## WHAT TO WORK ON
1. In the discussion of Melissa Breen's Olympic qualifying, write out the part from "That would be" to "Agree with RM.".
2. Condense the paragraph beginning "That would be really disappointing on behalf of AA" in the discussion of Melissa Breen's Olympic qualifying, keeping its main points.
3. Carry on the discussion of Melissa Breen's Olympic qualifying from the point where it stops.

START READING PASSAGE

That would be really disappointing on behalf of AA if when the time comes and she hasn't run the qualifier they don't let her through. I couldn't understand the logic of saying "11.292 - sorry, not good enough" or "11.290 - welcome to the team and good luck in your individual 100m!" .002 just isn't enough of a gap to deny someone their dream and the Olympics of all places as well all know is the place where anything can happen so it won't always be the fastest to win and many find an extra level to rise to the occasion.

Maybe they plan to pick her anyway but are saying she has to run the A standard to give her an extra push towards that faster time. Either way she's doing great and best of luck to her.


Agree with RM.

I can't think of an athlete who has performed so consistently close to the A standard as Melissa Breen has.

I think it would be very disappointing if she was not running in the 100m at the Olympics.

At the moment she needs to run the time so AA can justify adding her to the team.

Let's hope the women's 4x 100m relay team remain in the top 16 so that AA send a team and Mel will be in London for the relay team. Then surely adding her to the individual event would not be such a problem.

"Let's Go While We're Young"



Breen best within a whisker of qualifying

David Polkinghorne
with AAP
Sydney Morning Herald
May 1, 2012

Melissa Breen runs 11.30 PB in Japan (11.292!) Ipad-art-wide-B15-20Breen-20ld-420x0
"The next time I run a PB it will be the time I need, and that makes me
laugh because I couldn't try any harder" ... Melissa Breen.
Photo: Getty Images

ATHLETICS AUSTRALIA will not guarantee Melissa Breen a ticket to the London Olympics despite the 100 metres sprinter coming within a fraction of a second of the women's A-qualifying time.

END READING PASSAGE
START SOURCE MATERIAL

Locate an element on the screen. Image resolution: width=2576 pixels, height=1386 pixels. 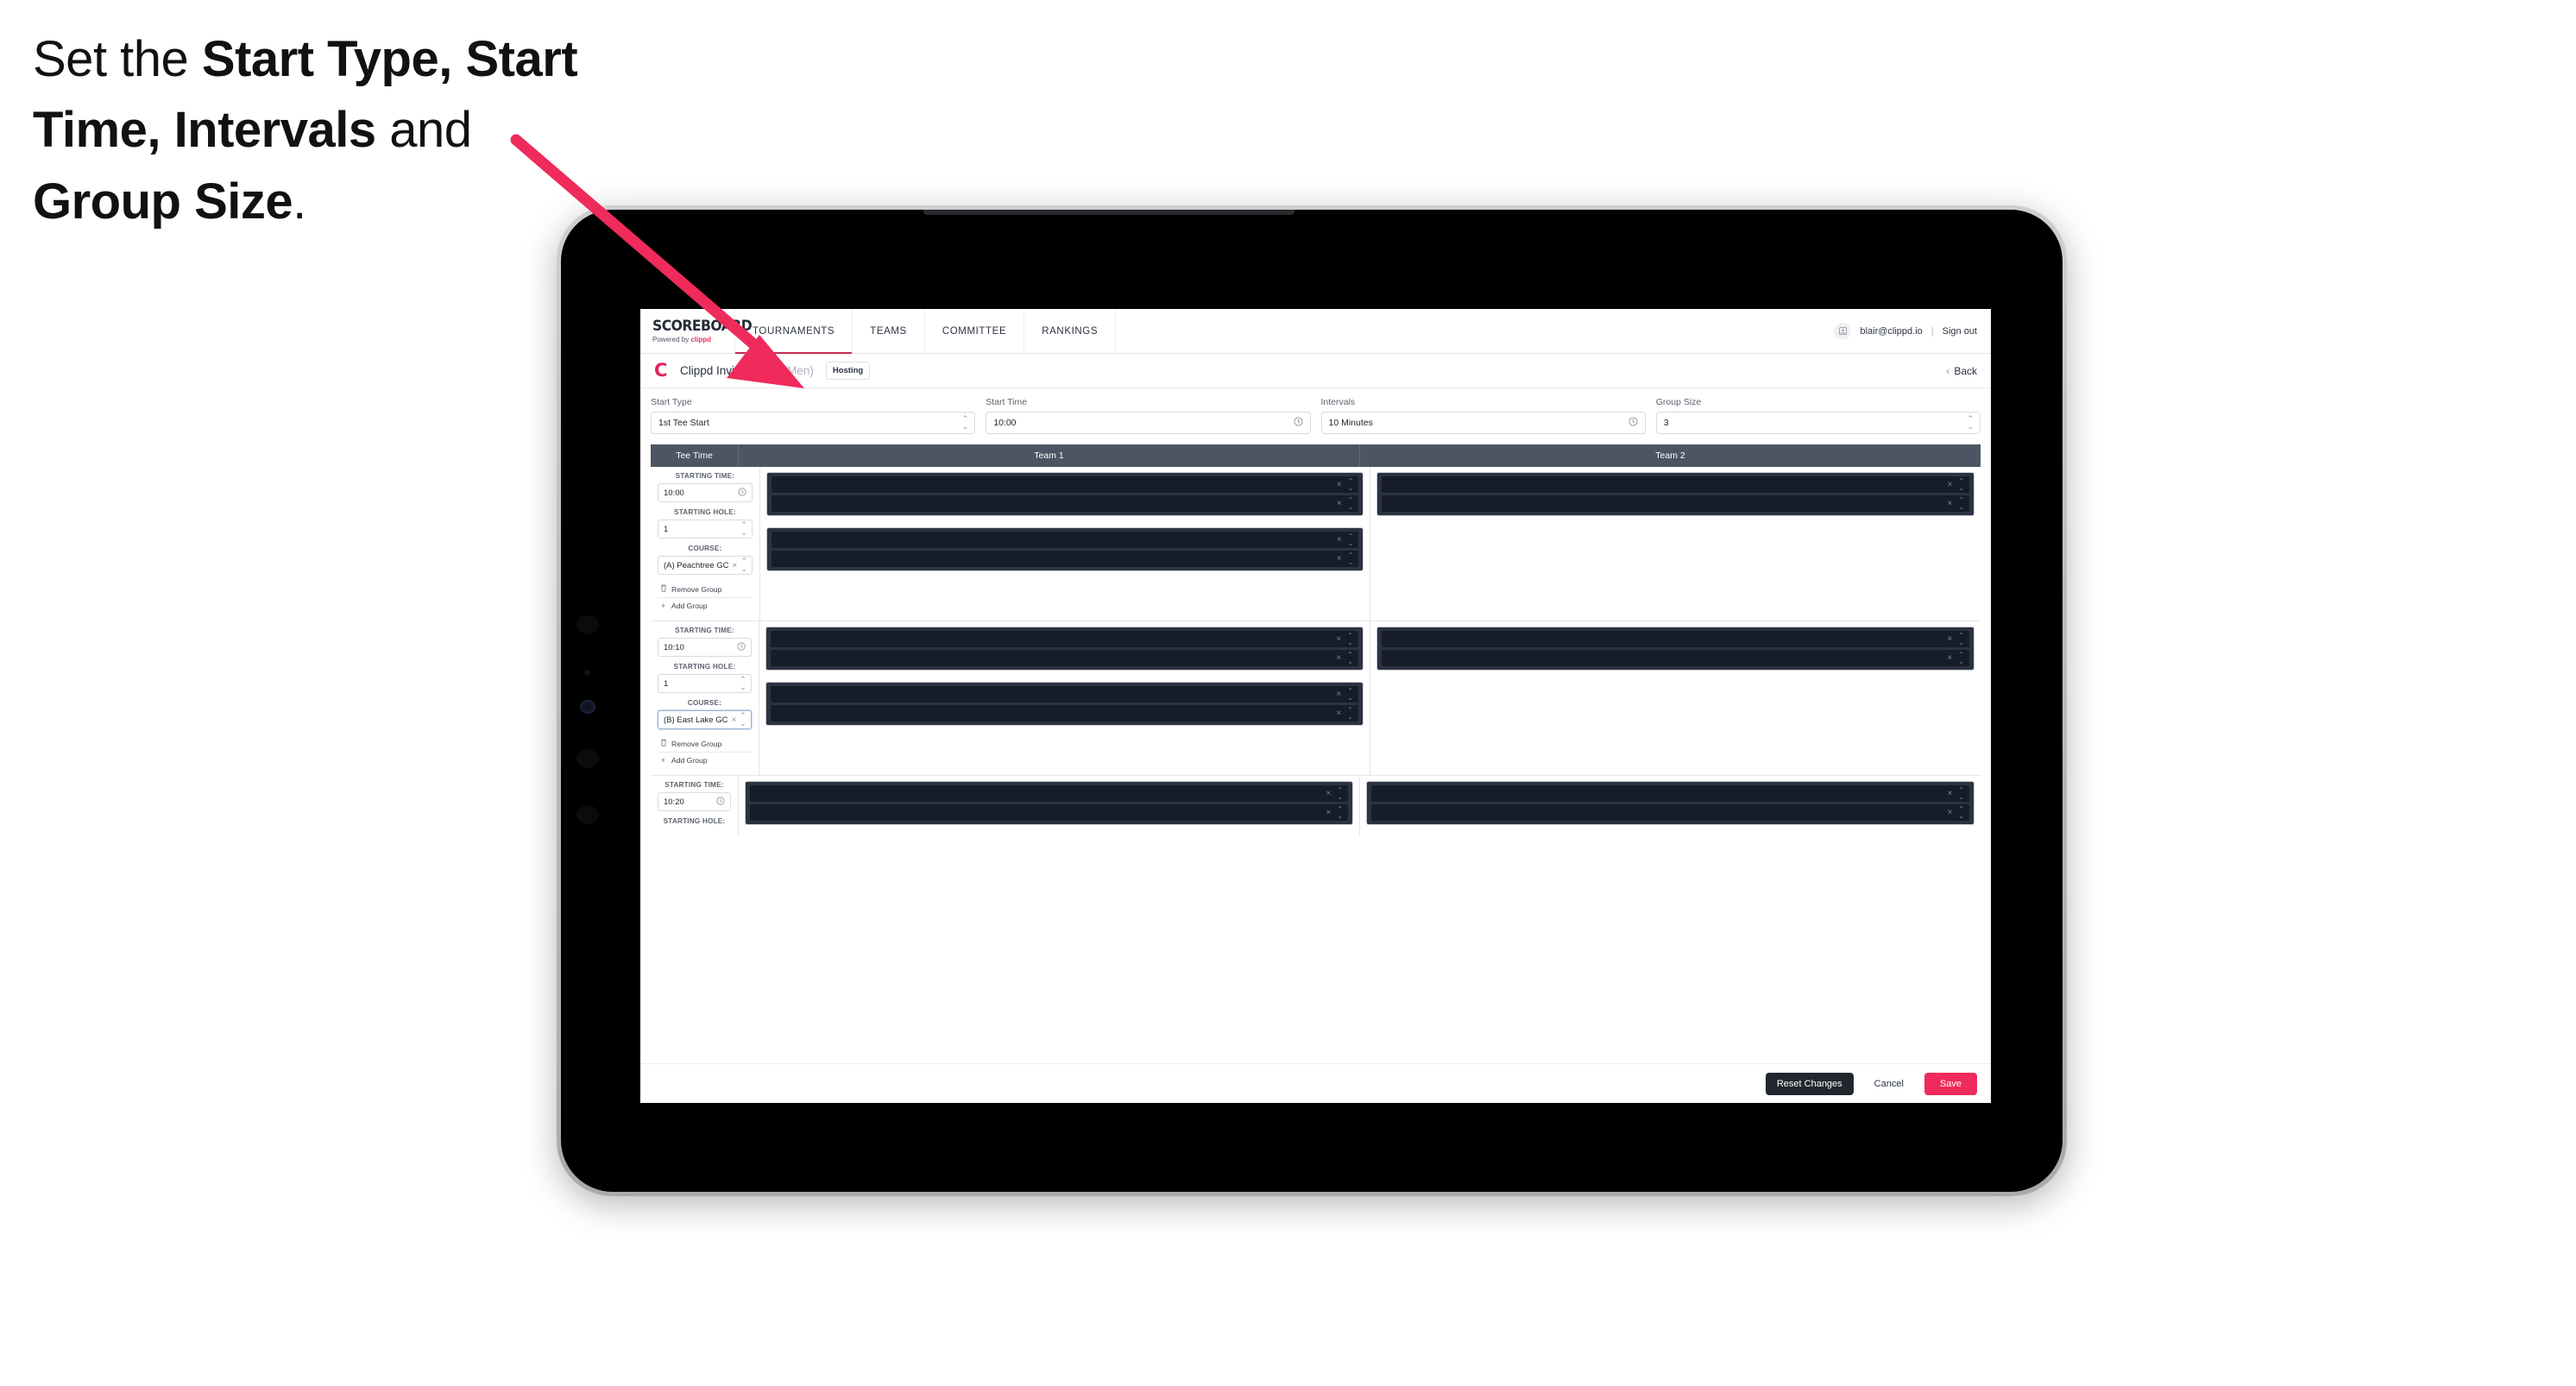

END SOURCE MATERIAL
START SOURCE MATERIAL

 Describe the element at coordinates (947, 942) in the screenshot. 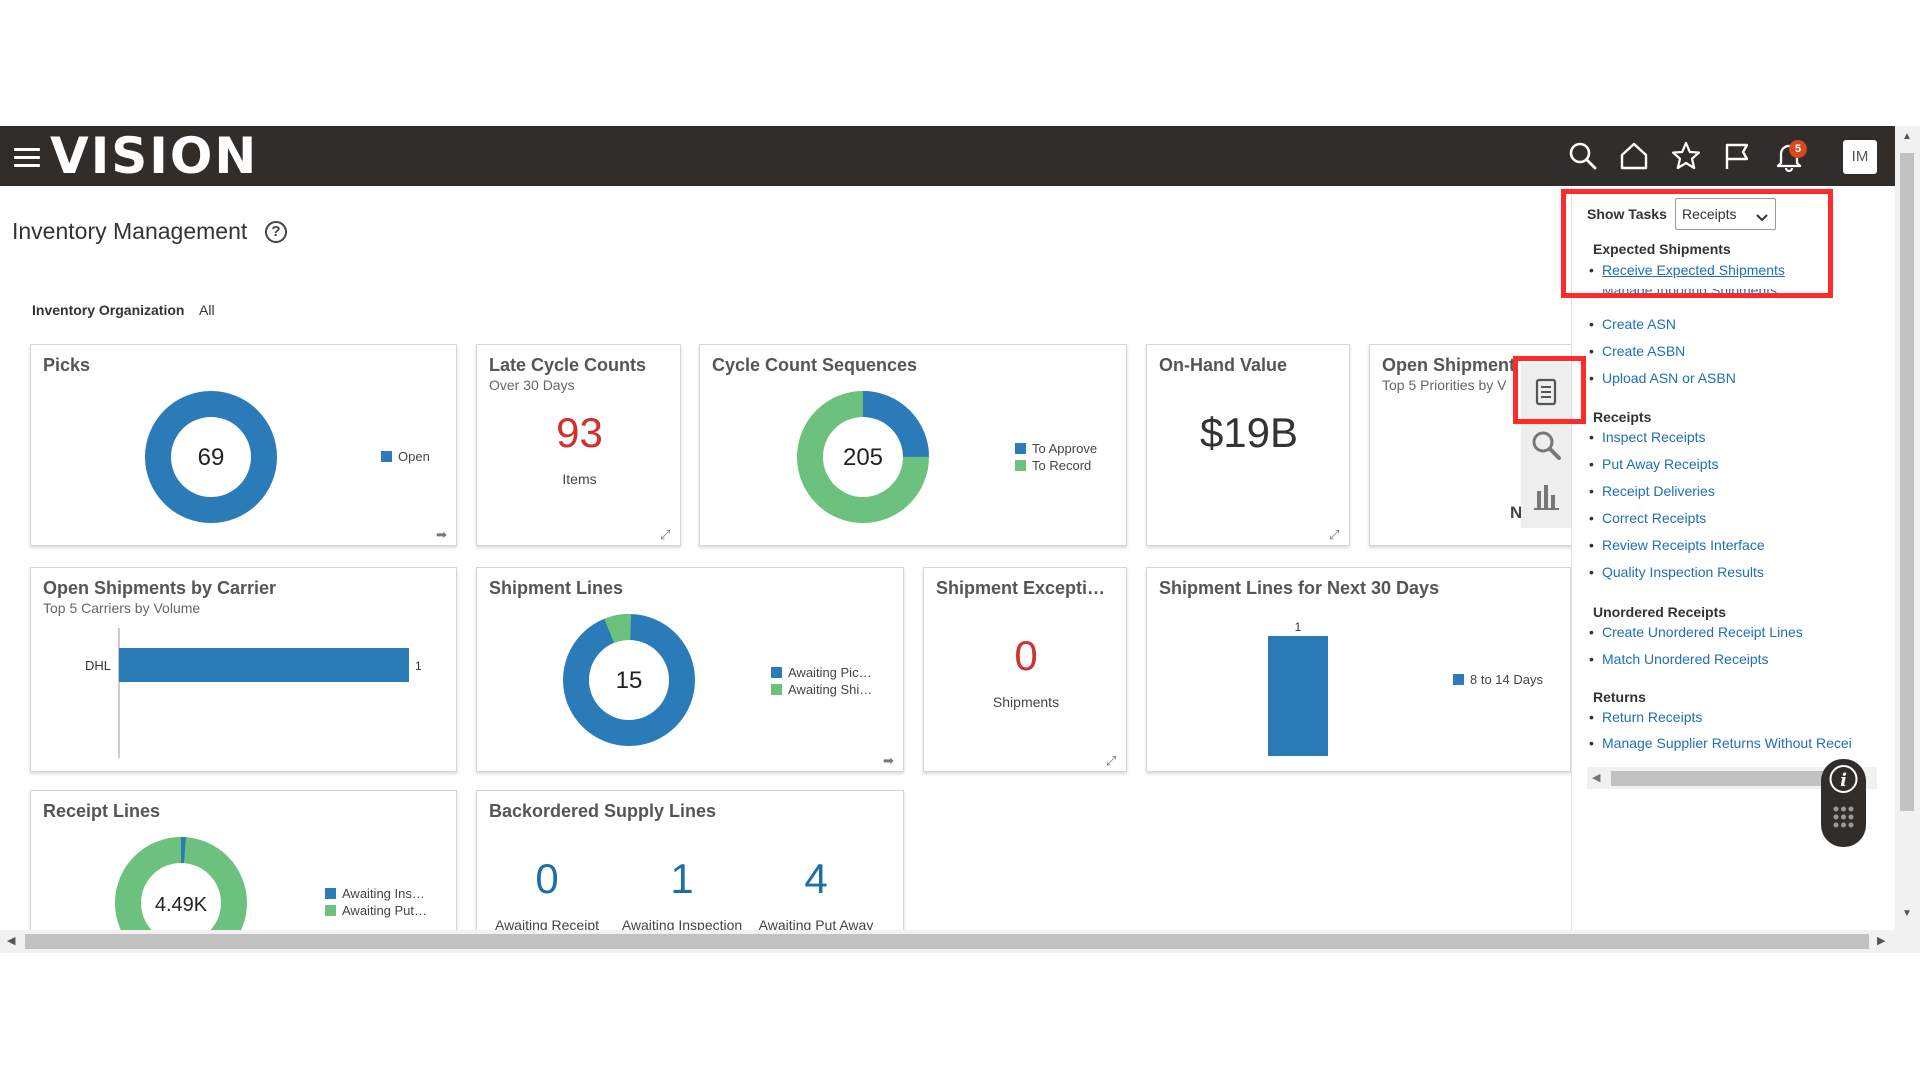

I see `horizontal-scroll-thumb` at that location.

END SOURCE MATERIAL

## RESPONSES TO THE TASKS
1.
That would be really disappointing on behalf of AA if when the time comes and she hasn't run the qualifier they don't let her through. I couldn't understand the logic of saying "11.292 - sorry, not good enough" or "11.290 - welcome to the team and good luck in your individual 100m!" .002 just isn't enough of a gap to deny someone their dream and the Olympics of all places as well all know is the place where anything can happen so it won't always be the fastest to win and many find an extra level to rise to the occasion.

Maybe they plan to pick her anyway but are saying she has to run the A standard to give her an extra push towards that faster time. Either way she's doing great and best of luck to her.


Agree with RM.

2. It would be disappointing if AA refused to select her because she had not run the qualifier. Rejecting 11.292 while accepting 11.290 makes no sense: .002 is too small a gap to deny someone their Olympic dream, especially since at the Olympics anything can happen, the fastest don't always win, and many athletes rise to the occasion.

3.
Breen ran a personal best of 11.292 seconds (rounded to 11.3s) in Hiroshima, Japan, at the weekend, not enough to guarantee her a spot on the Australian team.

The A-qualifying time is 11.29s, and the 21-year-old must shave the slenderest of margins off her time to be sure of getting picked.

Australia's fastest woman, Sally Pearson, will not run the 100m in London, focusing instead on the 100m hurdles. It's good news for Breen.

Pearson has an A-qualifying time in the 100m flat but if Athletics Australia doesn't nominate her, it can use a discretionary pick on one athlete with a B-qualifying time - which Breen has.

Athletics Australia chairman of selectors Dion Russell said a decision on discretionary selections wouldn't be made until June 11.

''She's certainly in the mix, she's on our radar, it's fair to say that. She's certainly one of the athletes that we're really focusing in on, obviously being so close to the time,'' he said.

Breen being an important cog in the women's 4x100m relay would weigh in her favour.

Russell met Breen's coach, Matthew Beckenham, yesterday before Beckenham flew to Japan . Breen has until the June deadline to shave another 0.01s off her personal best but has decided she will only have one more tilt, in Kawasaki on Sunday.